Data for processing »
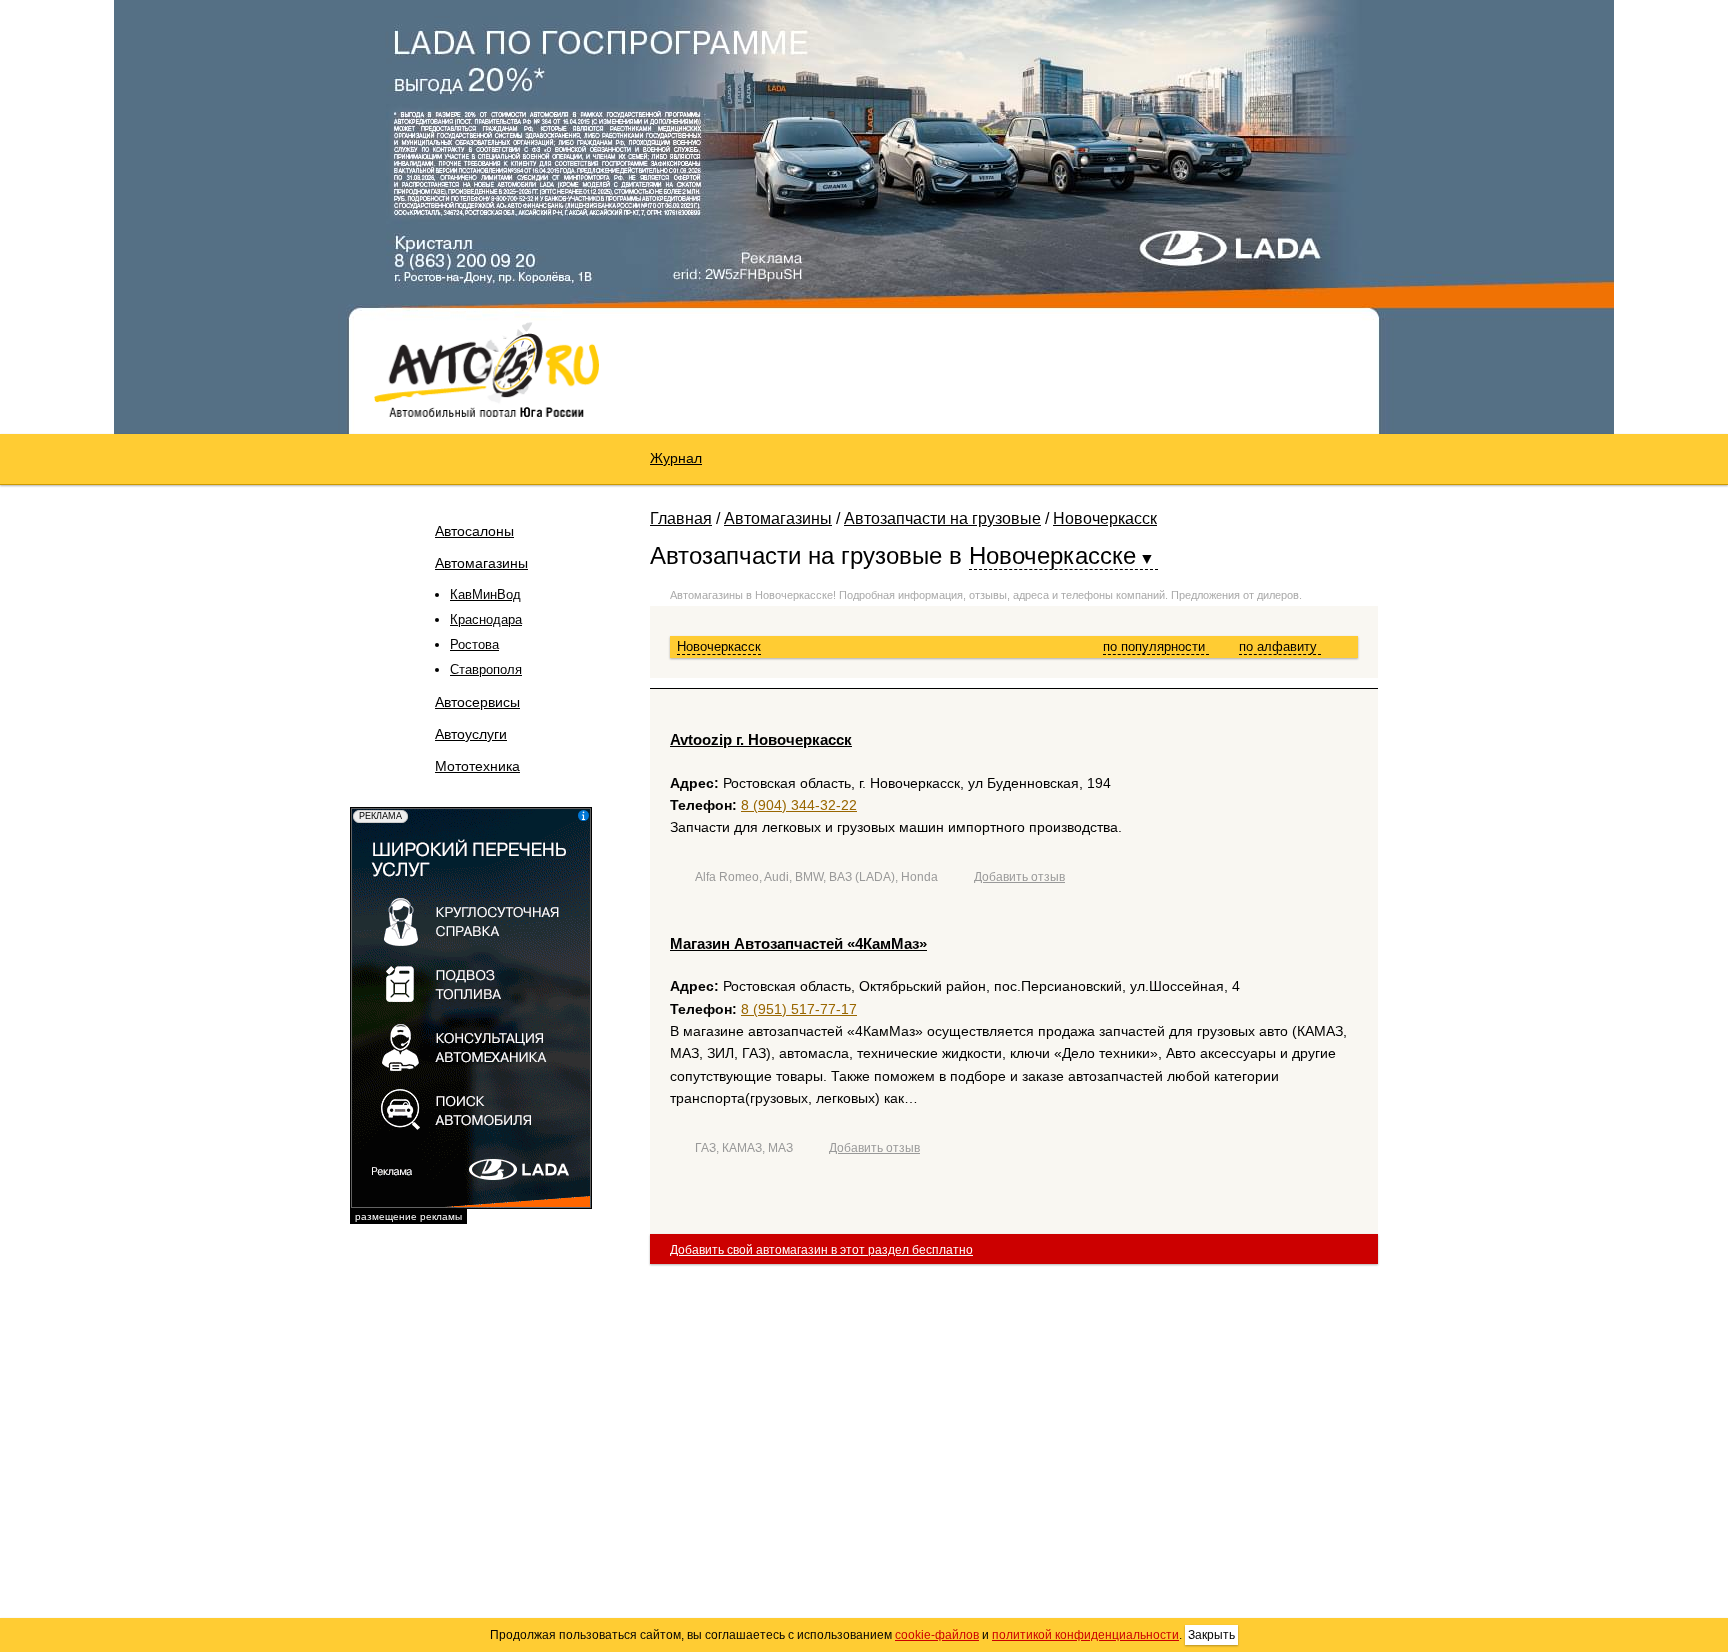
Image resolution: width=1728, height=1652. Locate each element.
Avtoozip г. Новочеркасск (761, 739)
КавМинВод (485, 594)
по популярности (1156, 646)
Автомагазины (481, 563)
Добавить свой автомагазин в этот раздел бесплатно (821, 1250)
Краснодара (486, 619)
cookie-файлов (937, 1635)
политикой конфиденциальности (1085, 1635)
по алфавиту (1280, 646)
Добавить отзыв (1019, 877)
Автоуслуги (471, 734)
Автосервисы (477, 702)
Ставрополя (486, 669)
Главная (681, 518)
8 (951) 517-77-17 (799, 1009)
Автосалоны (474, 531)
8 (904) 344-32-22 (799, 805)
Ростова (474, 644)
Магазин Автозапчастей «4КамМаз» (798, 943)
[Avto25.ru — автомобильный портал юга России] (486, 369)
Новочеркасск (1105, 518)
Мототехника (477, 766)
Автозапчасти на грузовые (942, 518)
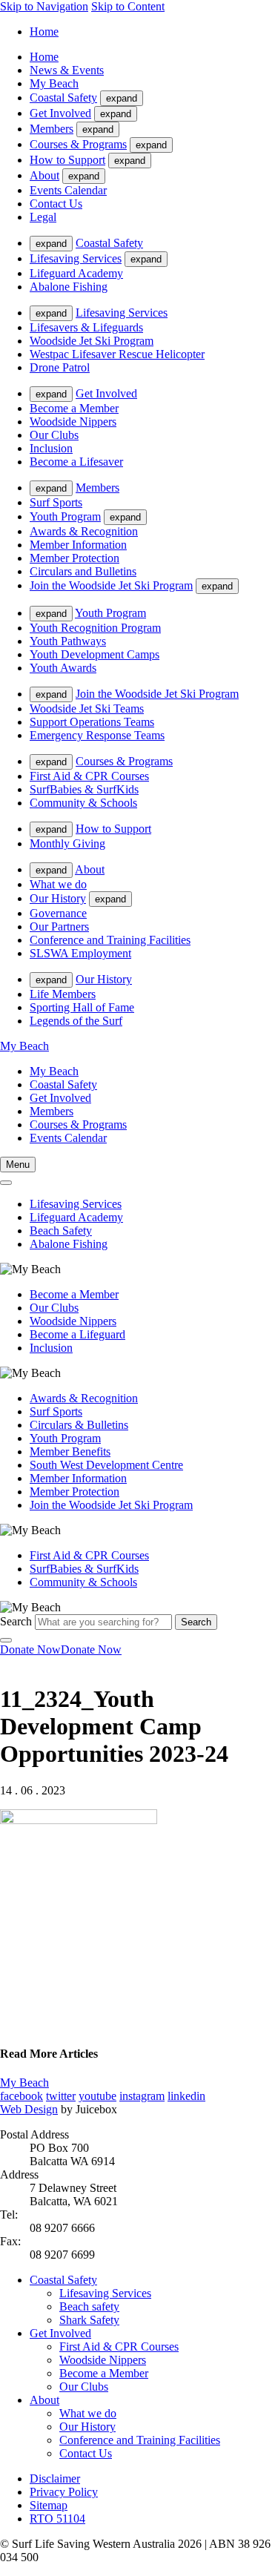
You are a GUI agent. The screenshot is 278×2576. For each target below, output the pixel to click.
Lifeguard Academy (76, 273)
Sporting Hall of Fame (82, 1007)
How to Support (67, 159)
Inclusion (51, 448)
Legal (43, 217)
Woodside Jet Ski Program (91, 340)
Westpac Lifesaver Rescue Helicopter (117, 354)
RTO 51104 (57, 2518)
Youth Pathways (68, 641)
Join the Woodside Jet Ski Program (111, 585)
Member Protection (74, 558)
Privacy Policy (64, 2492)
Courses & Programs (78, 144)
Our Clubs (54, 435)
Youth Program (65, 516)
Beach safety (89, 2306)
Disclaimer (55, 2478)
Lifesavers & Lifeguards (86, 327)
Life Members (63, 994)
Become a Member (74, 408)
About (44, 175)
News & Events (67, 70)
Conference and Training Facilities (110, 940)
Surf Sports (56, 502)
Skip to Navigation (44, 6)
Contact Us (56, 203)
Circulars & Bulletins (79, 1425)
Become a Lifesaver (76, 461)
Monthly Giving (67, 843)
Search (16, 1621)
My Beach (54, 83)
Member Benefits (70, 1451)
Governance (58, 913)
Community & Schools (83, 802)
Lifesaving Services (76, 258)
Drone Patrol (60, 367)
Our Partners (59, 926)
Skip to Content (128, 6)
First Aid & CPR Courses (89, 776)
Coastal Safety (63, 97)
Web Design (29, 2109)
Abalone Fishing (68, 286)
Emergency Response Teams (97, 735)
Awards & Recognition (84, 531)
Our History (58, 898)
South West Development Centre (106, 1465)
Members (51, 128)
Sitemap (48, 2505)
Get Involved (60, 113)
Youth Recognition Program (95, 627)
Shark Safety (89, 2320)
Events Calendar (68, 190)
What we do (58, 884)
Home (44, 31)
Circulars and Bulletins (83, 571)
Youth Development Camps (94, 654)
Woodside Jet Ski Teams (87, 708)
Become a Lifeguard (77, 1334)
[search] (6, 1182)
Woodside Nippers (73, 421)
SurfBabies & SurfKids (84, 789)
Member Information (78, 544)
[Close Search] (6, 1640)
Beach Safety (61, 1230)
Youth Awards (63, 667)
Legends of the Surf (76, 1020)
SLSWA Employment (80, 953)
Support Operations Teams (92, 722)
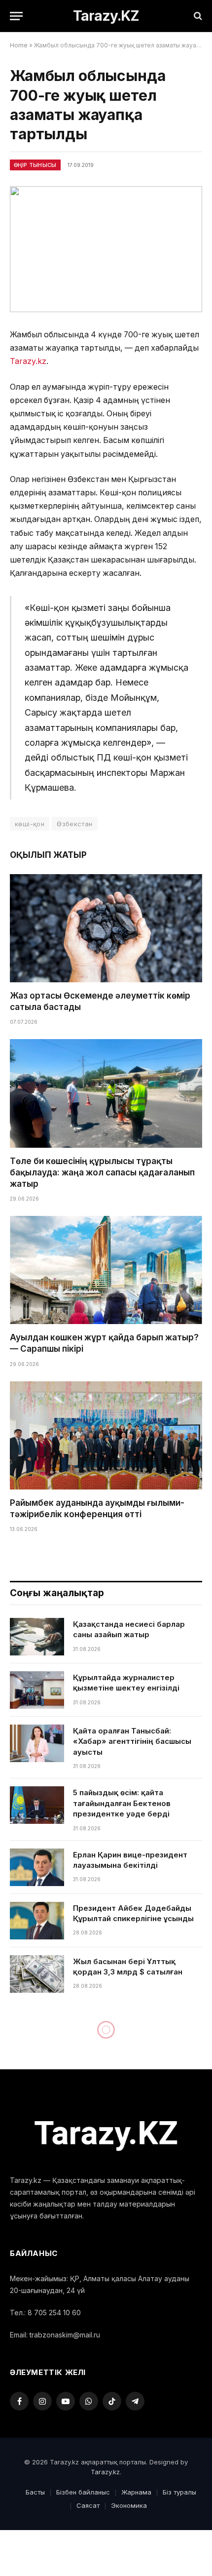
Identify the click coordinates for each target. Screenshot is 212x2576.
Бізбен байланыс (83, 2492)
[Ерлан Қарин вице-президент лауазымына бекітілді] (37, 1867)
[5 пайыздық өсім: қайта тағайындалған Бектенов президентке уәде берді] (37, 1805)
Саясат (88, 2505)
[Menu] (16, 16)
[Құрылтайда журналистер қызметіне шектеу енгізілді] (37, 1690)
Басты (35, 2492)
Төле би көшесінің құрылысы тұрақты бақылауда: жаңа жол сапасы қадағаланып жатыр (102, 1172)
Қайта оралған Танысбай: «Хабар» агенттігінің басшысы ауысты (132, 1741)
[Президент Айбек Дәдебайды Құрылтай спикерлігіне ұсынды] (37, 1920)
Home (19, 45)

What the task asks » Return exactly the lines that begin with the one containing "Member Protection (74, 558)" and end with the final line of the data above; include no pictures.

Solution »
Member Protection (74, 558)
Privacy Policy (64, 2492)
Courses & Programs (78, 144)
Our Clubs (54, 435)
Youth Program (65, 516)
Beach safety (89, 2306)
Disclaimer (55, 2478)
Lifesavers & Lifeguards (86, 327)
Life Members (63, 994)
Become a Member (74, 408)
About (44, 175)
News & Events (67, 70)
Conference and Training Facilities (110, 940)
Surf Sports (56, 502)
Skip to Navigation (44, 6)
Contact Us (56, 203)
Circulars & Bulletins (79, 1425)
Become a Lifesaver (76, 461)
Monthly Giving (67, 843)
Search (16, 1621)
My Beach (54, 83)
Member Benefits (70, 1451)
Governance (58, 913)
Community & Schools (83, 802)
Lifesaving Services (76, 258)
Drone Patrol (60, 367)
Our Partners (59, 926)
Skip to Content (128, 6)
First Aid & CPR Courses (89, 776)
Coastal Safety (63, 97)
Web Design (29, 2109)
Abalone Fishing (68, 286)
Emergency Response Teams (97, 735)
Awards & Recognition (84, 531)
Our History (58, 898)
South West Development Centre (106, 1465)
Members (51, 128)
Sitemap (48, 2505)
Get Involved (60, 113)
Youth Recognition Program (95, 627)
Shark Safety (89, 2320)
Events Calendar (68, 190)
What we do (58, 884)
Home (44, 31)
Circulars and Bulletins (83, 571)
Youth Development Camps (94, 654)
Woodside Jet Ski Teams (87, 708)
Become a Lifeguard (77, 1334)
[search] (6, 1182)
Woodside Nippers (73, 421)
SurfBabies & SurfKids (84, 789)
Member Information (78, 544)
[Close Search] (6, 1640)
Beach Safety (61, 1230)
Youth Awards (63, 667)
Legends of the Surf (76, 1020)
SLSWA Employment (80, 953)
Support Operations Teams (92, 722)
Identify the click coordinates for each target. Screenshot is 212x2576.
Бізбен байланыс (83, 2492)
[Ерлан Қарин вице-президент лауазымына бекітілді] (37, 1867)
[5 пайыздық өсім: қайта тағайындалған Бектенов президентке уәде берді] (37, 1805)
Саясат (88, 2505)
[Menu] (16, 16)
[Құрылтайда журналистер қызметіне шектеу енгізілді] (37, 1690)
Басты (35, 2492)
Төле би көшесінің құрылысы тұрақты бақылауда: жаңа жол сапасы қадағаланып жатыр (102, 1172)
Қайта оралған Танысбай: «Хабар» агенттігінің басшысы ауысты (132, 1741)
[Президент Айбек Дәдебайды Құрылтай спикерлігіне ұсынды] (37, 1920)
Home (19, 45)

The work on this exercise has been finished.